The judge said he strongly believed that this his travail is not unconnected with a verbal report he had informed the Chief Justice about on February 1, 2016, to the effect that Mr. Amaechi visited his official residence.
Mr. Okoro said Mr. Amaechi approached him and said the president of Nigeria and the APC sent him to plead with the judge that they must win their election appeals in respect of Rivers State, Akwa Ibom State and Abia State at all costs.
“For Akwa Ibom State, he alleged that he sponsored Umana Umana, the candidate of APC for that election and that if he lost, Akwa Ibom appeal, he would have lost a fortune,” Mr. Okoro said.

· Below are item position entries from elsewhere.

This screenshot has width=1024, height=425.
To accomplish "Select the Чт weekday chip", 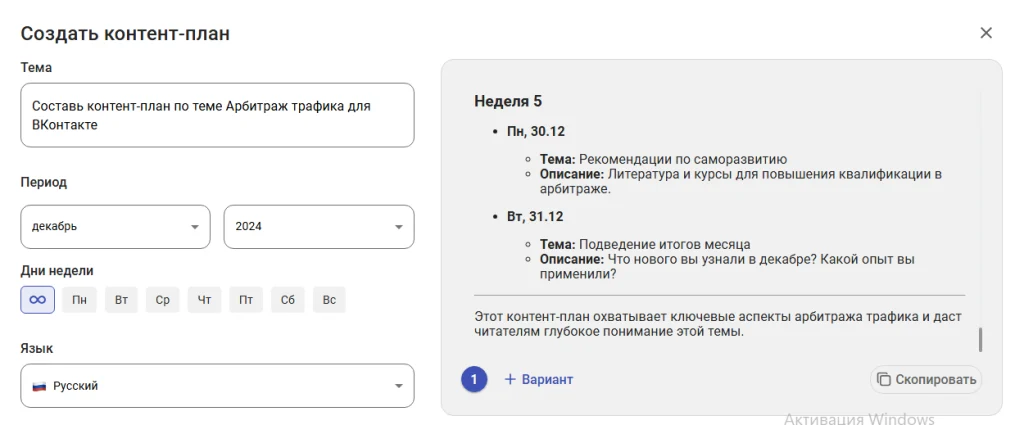I will 204,300.

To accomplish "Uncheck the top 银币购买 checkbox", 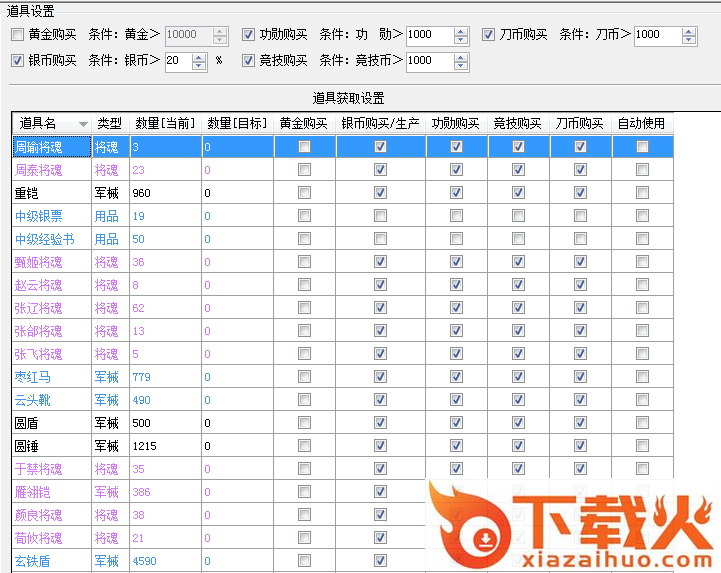I will (18, 61).
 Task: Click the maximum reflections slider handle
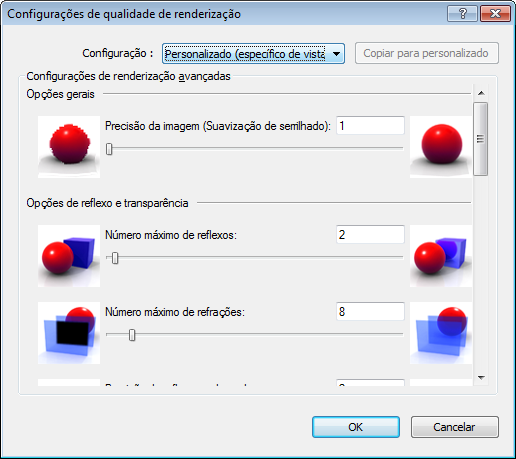pyautogui.click(x=115, y=258)
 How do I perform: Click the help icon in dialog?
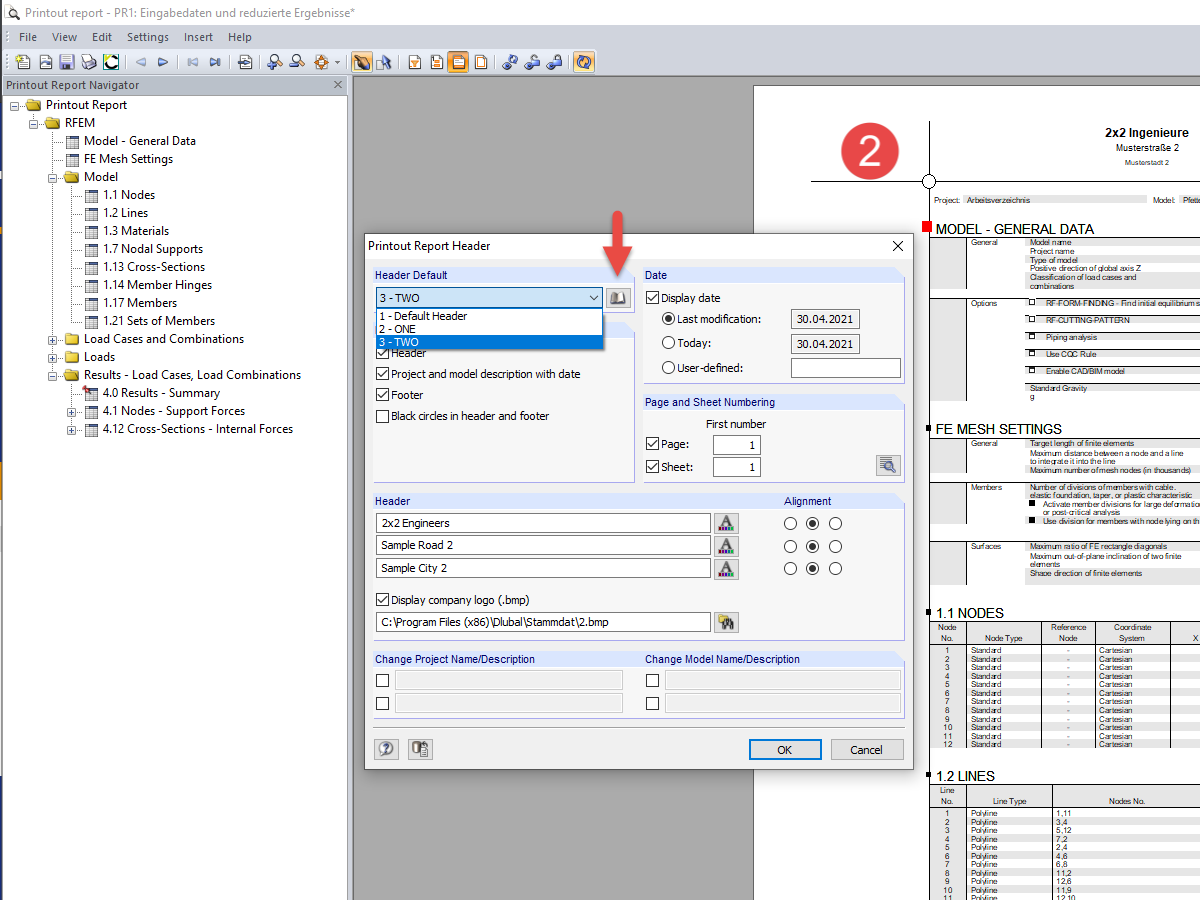click(386, 749)

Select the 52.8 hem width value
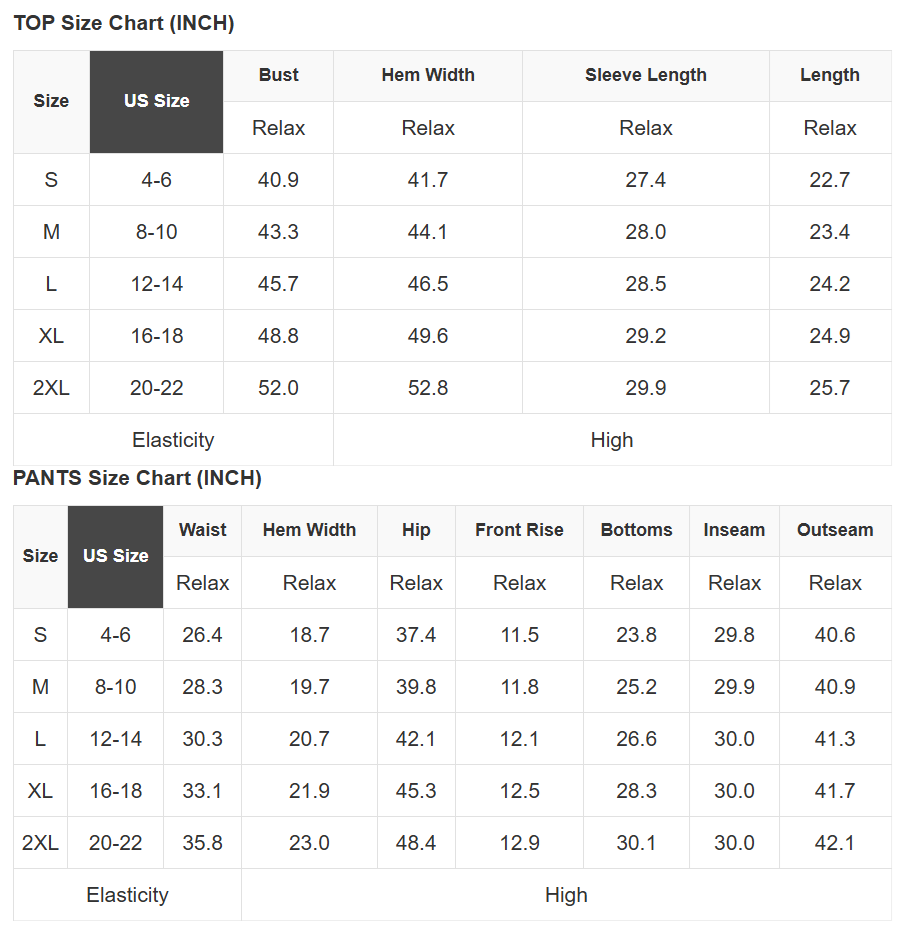click(x=428, y=388)
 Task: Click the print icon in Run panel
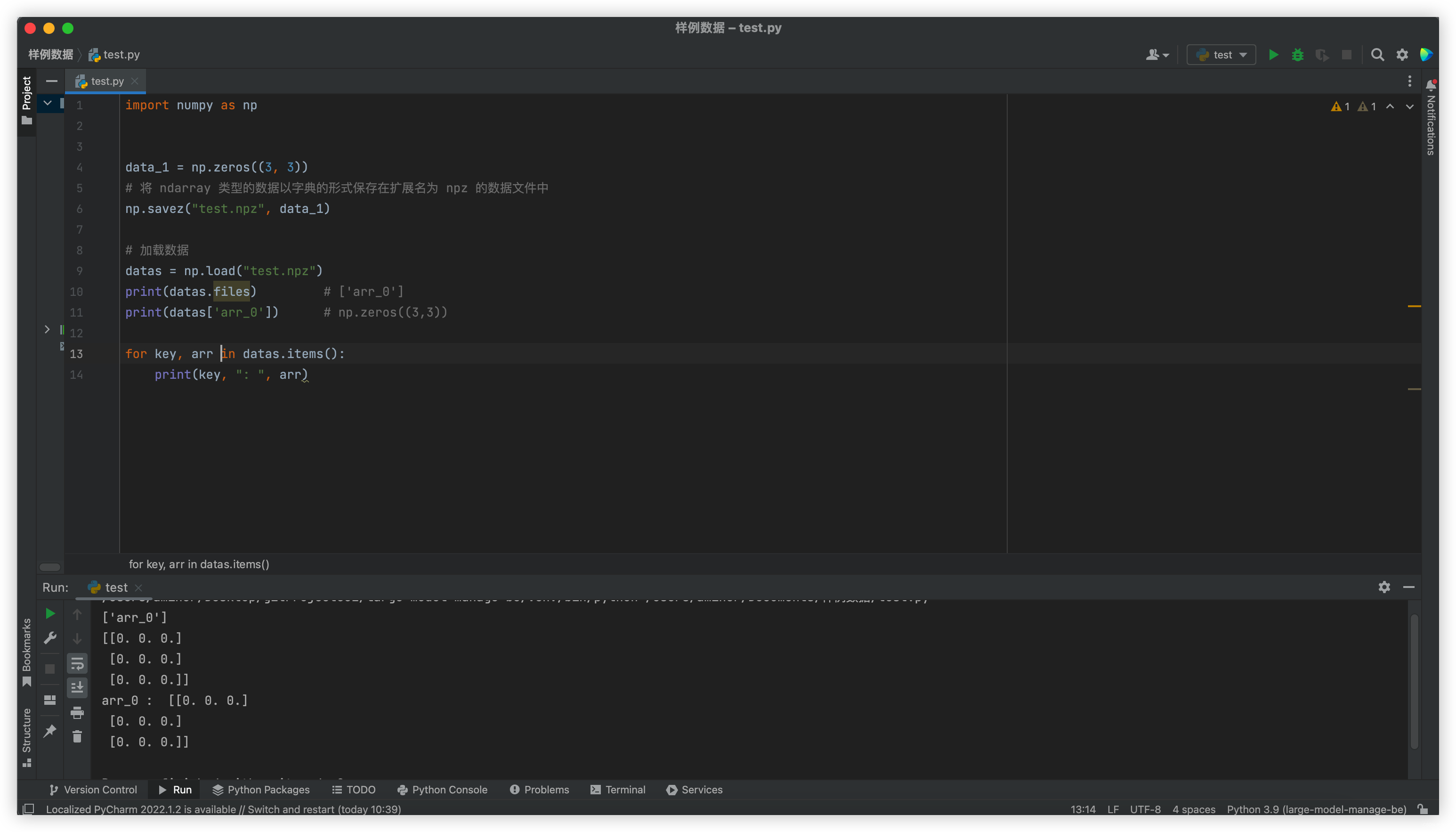tap(77, 713)
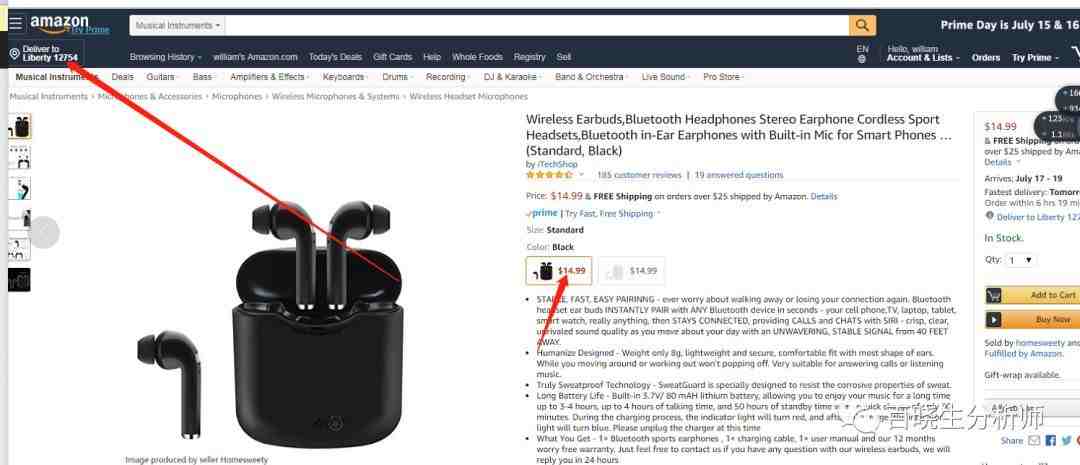
Task: Share via the email envelope icon
Action: (x=1034, y=440)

“Mr. Amaechi also said that he had already visited you and that you had agreed to make me a member of the panel that would hear the appeals. He further told me that Mr. Umana would be paying me millions of naira monthly if I cooperated with them.
“Mr response, as I told you on that date, was that it does not lie within my power to grant his request and I would do all within my power not to be in the panel for Akwa Ibom State. My Lord, graciously left me out of the panel for Akwa Ibom State,” Mr. Okoro said.
But Mr. Amaechi flatly denied the allegations on Wednesday night.
“This accusation from Justice Okoro against Amaechi is a figment of his imagination,” Mr. Iyofor said.
It was “concocted to obfuscate and politicise the real issues for his arrest and SSS investigation of allegations of corruption against him.
“The claims by Justice Okoro against Amaechi are blatant lies bereft of any iota of truth or even.”
“This is a cheap attempt, albeit political move, to drag the name of Amaechi into something he knows nothing about,” Mr. Iyofor said. “Justice Okoro should face his issues and leave Amaechi out of it. He will be hearing from our lawyers.”
Mr. Okoro also detailed how Mr. Umana allegedly paid him a separate visit in an attempt to influence the outcome of the Supreme Court ruling, adding that he was there with a clergyman.
“My Lord will recall that I also reported that Mr. Umana Umana visited my residence before Amaechi’s visit. He also made the same request of assistance to win his appeal at the Supreme Court. Mr. Umana talked about “seeing” the justices who would hear the appeal.
“Pastor Ebebe Ukpong who led Mr. Umana Umana to my house intercepted and said that the issue of “seeing” the justices was not part of their visit and that as a pastor he would not be part of such a discussion.
“Mr. Umana apologised and I advised them to go and pray about the matter and get a good lawyer. That was how they left my house,” Mr. Okoro said.
Notwithstanding, Mr. Okoro said members of the APC in Akwa Ibom continued to assume that he was the one responsible for their loss at the Supreme Court.
“Could I have resigned from the court simply because people of Akwa Ibom had a matter before it?” Mr. Okoro queried rhetorically.
Mr. Umana could not be reached for comments Tuesday night.
Mr. Okoro told the Chief Justice he had never been involved in corrupt practice.